• Exercise
Repeat the items from the line that contains "Given: Enable the 하이퍼 바인딩 checkbox" through the line that contains "Looking at the screenshot, I should [424, 94].", copying every line word for word and leaving out everything else.

• Exercise inputs
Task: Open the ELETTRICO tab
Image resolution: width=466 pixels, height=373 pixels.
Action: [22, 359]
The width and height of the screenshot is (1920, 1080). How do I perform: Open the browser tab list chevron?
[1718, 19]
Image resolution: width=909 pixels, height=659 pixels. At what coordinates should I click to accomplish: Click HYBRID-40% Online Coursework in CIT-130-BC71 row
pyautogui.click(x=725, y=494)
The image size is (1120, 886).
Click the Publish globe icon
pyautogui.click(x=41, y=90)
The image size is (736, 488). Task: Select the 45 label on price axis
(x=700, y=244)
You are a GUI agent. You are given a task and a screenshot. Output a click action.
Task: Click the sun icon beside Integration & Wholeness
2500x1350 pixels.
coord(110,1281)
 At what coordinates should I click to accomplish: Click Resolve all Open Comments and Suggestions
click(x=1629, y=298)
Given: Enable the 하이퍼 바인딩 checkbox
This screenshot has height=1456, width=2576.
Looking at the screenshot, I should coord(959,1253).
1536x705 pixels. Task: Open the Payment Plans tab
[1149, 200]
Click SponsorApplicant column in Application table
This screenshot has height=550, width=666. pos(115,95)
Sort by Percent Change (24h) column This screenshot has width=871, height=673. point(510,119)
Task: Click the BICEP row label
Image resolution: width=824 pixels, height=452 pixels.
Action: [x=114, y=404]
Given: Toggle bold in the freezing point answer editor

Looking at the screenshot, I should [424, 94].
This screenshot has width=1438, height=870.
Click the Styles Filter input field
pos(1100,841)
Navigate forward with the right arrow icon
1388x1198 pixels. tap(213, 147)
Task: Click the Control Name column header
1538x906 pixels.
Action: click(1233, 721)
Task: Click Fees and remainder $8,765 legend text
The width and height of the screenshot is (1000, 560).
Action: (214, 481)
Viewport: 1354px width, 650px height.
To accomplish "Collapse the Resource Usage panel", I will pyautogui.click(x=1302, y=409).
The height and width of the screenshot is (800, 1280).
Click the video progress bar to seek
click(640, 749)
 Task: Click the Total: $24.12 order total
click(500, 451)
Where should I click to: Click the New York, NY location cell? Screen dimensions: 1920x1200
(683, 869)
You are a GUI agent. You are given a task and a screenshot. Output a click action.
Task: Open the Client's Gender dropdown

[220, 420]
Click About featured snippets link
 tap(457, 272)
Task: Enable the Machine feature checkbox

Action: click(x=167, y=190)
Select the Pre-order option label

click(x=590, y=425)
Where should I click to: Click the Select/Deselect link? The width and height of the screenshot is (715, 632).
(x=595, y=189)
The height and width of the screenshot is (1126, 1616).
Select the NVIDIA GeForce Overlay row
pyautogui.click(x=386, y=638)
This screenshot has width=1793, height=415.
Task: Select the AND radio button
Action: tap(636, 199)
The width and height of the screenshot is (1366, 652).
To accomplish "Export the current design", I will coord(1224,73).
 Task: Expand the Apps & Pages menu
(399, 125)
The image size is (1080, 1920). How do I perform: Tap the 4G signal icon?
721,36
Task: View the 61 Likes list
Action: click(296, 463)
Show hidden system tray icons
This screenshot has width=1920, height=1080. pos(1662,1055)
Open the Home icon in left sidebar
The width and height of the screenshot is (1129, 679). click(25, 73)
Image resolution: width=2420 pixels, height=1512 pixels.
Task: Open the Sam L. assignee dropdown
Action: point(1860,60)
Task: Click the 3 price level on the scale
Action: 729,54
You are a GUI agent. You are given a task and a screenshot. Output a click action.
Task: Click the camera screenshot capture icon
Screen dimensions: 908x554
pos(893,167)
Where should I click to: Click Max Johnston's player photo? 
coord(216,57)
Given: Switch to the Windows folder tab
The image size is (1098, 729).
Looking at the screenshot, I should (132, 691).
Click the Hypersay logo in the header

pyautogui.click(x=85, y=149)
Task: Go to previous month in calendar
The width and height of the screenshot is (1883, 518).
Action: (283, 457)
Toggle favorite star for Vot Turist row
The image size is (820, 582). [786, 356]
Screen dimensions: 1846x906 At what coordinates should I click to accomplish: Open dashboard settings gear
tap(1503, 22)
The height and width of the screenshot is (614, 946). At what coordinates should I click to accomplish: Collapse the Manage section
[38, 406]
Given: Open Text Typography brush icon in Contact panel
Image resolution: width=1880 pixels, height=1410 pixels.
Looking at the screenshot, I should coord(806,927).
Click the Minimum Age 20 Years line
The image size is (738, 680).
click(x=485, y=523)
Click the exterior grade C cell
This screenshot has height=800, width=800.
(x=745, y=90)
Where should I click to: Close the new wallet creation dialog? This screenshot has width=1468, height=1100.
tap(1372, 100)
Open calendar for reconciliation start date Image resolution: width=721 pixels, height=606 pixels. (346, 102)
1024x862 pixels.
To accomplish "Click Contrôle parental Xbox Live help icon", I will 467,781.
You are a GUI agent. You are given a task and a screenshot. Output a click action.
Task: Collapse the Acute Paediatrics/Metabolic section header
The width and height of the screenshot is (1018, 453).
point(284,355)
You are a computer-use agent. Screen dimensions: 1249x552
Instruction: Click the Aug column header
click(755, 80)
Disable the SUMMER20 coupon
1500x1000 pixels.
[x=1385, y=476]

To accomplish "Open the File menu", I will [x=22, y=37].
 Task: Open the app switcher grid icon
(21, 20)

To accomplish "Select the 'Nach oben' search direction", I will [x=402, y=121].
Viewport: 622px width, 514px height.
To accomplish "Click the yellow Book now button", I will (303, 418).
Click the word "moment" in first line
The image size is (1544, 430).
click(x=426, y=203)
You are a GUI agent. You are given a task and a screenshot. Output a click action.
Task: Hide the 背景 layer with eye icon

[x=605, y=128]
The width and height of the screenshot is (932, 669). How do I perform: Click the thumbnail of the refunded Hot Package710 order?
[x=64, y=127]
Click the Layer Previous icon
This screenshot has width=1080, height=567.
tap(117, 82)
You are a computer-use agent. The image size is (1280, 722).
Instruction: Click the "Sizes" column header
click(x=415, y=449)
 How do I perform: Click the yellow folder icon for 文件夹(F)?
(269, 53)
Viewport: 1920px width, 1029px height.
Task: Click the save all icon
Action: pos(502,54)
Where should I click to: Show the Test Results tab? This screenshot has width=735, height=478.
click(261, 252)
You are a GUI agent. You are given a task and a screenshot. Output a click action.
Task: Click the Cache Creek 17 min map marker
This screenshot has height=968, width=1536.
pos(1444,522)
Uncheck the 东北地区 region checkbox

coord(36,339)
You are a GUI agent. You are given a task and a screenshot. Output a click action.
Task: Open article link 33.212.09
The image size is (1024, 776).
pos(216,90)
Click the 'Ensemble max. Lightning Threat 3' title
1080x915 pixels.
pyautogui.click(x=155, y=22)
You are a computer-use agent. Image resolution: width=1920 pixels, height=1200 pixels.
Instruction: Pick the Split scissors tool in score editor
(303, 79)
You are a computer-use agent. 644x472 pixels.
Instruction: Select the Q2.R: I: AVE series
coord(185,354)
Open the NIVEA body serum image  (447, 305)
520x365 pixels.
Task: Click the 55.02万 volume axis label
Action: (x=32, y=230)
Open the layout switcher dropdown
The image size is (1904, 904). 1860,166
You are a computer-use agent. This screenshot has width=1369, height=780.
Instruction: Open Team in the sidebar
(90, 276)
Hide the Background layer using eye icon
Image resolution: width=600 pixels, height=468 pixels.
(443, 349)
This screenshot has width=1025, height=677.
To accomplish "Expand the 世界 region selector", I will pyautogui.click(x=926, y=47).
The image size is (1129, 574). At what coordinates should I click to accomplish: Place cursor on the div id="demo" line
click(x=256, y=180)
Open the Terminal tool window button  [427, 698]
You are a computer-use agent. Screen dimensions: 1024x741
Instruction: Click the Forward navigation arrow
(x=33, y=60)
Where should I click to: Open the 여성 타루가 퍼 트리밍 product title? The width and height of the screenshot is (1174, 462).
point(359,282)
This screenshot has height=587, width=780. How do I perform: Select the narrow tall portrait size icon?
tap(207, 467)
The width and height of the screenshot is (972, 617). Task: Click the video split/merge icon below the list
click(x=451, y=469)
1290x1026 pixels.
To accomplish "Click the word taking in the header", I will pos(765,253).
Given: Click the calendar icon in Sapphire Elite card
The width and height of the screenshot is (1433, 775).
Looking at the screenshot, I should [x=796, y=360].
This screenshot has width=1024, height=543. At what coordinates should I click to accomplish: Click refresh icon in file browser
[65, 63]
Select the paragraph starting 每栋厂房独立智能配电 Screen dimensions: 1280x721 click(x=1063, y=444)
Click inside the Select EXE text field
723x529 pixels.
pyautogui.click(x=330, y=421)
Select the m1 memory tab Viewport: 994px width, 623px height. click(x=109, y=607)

• Full answer
Given: Enable the 하이퍼 바인딩 checkbox
This screenshot has height=1456, width=2576.
Looking at the screenshot, I should coord(959,1253).
1536x705 pixels. Task: Open the Payment Plans tab
[1149, 200]
Click SponsorApplicant column in Application table
This screenshot has height=550, width=666. pos(115,95)
Sort by Percent Change (24h) column This screenshot has width=871, height=673. point(510,119)
Task: Click the BICEP row label
Image resolution: width=824 pixels, height=452 pixels.
Action: [x=114, y=404]
Given: Toggle bold in the freezing point answer editor

Looking at the screenshot, I should [424, 94].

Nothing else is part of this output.